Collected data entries
+ + + + +

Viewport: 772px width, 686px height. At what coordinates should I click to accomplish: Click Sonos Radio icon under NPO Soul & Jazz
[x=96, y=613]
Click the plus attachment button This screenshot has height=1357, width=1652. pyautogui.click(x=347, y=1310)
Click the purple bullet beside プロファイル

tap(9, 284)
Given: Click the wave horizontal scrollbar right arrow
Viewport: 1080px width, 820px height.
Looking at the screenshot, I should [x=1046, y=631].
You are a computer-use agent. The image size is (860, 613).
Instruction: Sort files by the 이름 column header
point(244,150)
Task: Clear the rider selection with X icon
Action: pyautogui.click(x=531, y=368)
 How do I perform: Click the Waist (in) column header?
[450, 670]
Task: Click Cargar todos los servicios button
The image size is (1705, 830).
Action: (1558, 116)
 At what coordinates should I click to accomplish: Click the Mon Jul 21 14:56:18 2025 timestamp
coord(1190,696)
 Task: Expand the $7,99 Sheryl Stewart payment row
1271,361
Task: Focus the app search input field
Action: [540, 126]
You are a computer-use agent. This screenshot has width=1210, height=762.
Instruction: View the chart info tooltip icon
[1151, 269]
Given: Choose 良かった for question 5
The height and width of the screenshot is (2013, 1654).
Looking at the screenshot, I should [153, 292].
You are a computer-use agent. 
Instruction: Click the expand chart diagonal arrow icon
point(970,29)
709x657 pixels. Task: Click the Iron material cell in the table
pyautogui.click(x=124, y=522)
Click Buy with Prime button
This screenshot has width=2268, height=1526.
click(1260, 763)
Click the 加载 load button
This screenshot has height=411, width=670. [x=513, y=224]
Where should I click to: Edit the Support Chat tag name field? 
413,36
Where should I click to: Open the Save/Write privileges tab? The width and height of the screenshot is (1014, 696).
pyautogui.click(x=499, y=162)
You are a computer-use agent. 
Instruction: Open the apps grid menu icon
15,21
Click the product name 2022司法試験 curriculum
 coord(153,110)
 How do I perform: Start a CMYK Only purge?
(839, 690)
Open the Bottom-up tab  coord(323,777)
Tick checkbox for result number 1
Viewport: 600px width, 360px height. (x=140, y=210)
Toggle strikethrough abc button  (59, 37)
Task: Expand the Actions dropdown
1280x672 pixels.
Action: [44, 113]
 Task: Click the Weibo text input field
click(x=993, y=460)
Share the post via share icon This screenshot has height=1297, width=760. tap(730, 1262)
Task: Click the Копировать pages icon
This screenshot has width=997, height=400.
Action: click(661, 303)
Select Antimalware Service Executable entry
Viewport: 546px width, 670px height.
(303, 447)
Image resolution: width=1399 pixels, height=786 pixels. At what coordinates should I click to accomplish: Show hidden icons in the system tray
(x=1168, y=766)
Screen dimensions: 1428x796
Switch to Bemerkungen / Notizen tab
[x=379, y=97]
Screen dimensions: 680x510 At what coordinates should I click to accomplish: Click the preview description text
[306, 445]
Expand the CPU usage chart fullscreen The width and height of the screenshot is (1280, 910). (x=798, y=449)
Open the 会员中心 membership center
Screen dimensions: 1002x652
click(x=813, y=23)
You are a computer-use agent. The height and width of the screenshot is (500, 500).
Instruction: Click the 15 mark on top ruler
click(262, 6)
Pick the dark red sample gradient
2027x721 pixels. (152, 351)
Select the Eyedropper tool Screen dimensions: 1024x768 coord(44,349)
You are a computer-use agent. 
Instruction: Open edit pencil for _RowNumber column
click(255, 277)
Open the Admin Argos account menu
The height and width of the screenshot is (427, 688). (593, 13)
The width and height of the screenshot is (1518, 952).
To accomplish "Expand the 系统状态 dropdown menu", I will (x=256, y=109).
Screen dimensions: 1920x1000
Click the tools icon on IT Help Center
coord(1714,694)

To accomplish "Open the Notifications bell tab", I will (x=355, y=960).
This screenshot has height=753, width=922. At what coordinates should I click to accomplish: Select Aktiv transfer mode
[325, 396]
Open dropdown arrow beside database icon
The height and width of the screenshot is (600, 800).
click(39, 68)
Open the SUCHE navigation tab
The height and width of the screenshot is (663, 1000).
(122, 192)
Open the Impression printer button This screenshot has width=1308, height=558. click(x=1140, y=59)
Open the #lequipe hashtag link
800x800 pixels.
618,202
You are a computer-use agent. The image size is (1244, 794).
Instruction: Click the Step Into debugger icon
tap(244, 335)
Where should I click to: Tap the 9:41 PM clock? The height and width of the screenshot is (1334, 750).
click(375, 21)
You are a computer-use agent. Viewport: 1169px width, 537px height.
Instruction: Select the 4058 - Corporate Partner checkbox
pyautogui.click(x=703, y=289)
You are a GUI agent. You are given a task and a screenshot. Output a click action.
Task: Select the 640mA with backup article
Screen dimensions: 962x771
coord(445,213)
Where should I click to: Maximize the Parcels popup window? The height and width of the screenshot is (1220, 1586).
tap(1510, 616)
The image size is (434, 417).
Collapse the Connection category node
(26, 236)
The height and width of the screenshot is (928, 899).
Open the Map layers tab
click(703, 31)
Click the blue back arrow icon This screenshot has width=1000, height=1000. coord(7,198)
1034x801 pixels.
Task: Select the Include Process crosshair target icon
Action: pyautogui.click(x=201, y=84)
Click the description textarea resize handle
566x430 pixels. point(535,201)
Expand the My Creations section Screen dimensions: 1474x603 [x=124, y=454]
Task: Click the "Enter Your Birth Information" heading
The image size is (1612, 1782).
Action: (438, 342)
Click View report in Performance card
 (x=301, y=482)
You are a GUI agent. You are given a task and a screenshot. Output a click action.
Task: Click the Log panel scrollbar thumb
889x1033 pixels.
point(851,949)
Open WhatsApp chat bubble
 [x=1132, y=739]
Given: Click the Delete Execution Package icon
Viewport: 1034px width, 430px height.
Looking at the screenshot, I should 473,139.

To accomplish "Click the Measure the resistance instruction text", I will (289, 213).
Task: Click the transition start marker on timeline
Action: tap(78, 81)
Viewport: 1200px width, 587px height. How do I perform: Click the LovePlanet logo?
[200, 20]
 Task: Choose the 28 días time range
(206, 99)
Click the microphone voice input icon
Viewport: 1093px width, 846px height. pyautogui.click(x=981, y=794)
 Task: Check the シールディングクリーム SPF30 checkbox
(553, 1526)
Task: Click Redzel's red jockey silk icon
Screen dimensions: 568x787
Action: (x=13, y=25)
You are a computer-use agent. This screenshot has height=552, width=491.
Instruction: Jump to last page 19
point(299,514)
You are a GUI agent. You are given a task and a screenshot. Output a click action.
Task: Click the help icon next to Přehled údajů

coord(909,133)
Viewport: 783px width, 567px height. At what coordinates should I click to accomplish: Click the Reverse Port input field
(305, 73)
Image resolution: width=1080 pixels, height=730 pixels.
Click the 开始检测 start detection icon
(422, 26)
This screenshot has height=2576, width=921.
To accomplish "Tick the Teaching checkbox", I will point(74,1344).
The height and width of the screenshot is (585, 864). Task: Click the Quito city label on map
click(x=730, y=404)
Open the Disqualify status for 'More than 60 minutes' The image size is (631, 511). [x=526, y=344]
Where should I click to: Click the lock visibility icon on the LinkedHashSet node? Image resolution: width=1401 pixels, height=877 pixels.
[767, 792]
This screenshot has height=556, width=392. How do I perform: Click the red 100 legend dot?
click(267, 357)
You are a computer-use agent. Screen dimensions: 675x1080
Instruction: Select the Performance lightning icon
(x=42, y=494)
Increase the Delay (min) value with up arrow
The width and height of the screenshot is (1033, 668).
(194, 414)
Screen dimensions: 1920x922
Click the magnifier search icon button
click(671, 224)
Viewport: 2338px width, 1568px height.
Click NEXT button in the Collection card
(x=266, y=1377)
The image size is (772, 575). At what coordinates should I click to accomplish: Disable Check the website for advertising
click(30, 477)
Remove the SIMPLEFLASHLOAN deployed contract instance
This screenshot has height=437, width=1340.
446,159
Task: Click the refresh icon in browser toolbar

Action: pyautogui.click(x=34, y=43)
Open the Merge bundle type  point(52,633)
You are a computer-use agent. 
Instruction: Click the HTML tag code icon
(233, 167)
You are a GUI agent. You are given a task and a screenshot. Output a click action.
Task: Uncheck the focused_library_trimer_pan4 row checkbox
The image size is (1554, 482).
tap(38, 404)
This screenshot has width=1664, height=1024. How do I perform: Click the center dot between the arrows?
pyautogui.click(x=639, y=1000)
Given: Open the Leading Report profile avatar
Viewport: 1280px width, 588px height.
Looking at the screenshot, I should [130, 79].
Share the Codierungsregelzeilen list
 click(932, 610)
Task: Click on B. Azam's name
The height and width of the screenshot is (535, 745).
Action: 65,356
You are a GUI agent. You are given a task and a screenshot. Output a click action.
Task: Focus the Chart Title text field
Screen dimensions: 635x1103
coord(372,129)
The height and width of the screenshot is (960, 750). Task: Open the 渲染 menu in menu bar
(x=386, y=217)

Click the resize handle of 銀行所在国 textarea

+ + + + +

**What is expected:**
Among the entries above, find the line with "Click View report in Performance card" and the line with "Given: Click the Delete"; give again exactly these two lines and all lines between them.

**Answer below:**
Click View report in Performance card
 (x=301, y=482)
You are a GUI agent. You are given a task and a screenshot. Output a click action.
Task: Click the Log panel scrollbar thumb
889x1033 pixels.
point(851,949)
Open WhatsApp chat bubble
 [x=1132, y=739]
Given: Click the Delete Execution Package icon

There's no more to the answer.